### RECORDED INFORMATION
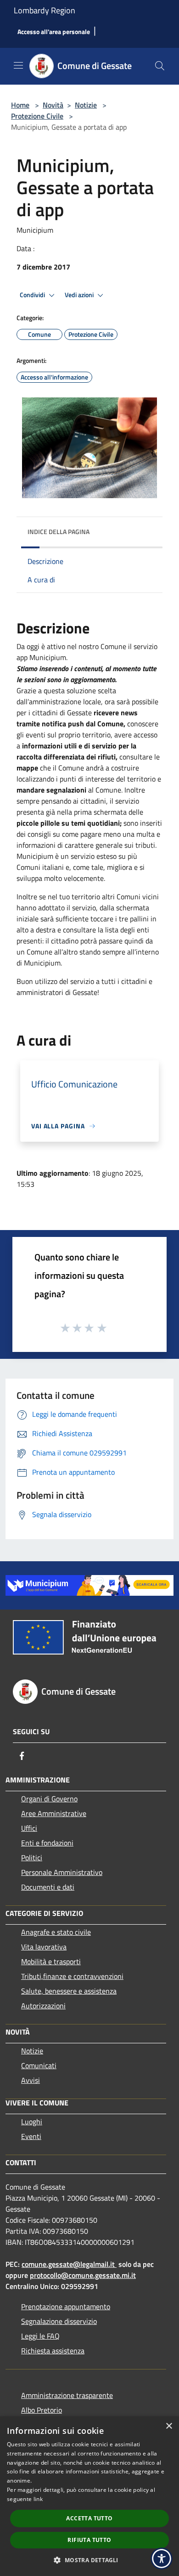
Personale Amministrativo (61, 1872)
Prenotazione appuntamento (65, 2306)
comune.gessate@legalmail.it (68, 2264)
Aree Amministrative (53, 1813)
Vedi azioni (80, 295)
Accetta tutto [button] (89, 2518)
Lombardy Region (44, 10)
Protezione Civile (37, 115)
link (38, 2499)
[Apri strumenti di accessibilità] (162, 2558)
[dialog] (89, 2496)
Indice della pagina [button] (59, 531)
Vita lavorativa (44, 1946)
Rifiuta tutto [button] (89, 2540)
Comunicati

### YOUR OBJECTIVE
What is needed is a verbatim copy of the material, minus its pictures.

### PROBLEM SOLUTION
Personale Amministrativo (61, 1872)
Prenotazione appuntamento (65, 2306)
comune.gessate@legalmail.it (68, 2264)
Aree Amministrative (53, 1813)
Vedi azioni (80, 295)
Accetta tutto [button] (89, 2518)
Lombardy Region (44, 10)
Protezione Civile (37, 115)
link (38, 2499)
[Apri strumenti di accessibilità] (162, 2558)
[dialog] (89, 2496)
Indice della pagina [button] (59, 531)
Vita lavorativa (44, 1946)
Rifiuta tutto [button] (89, 2540)
Comunicati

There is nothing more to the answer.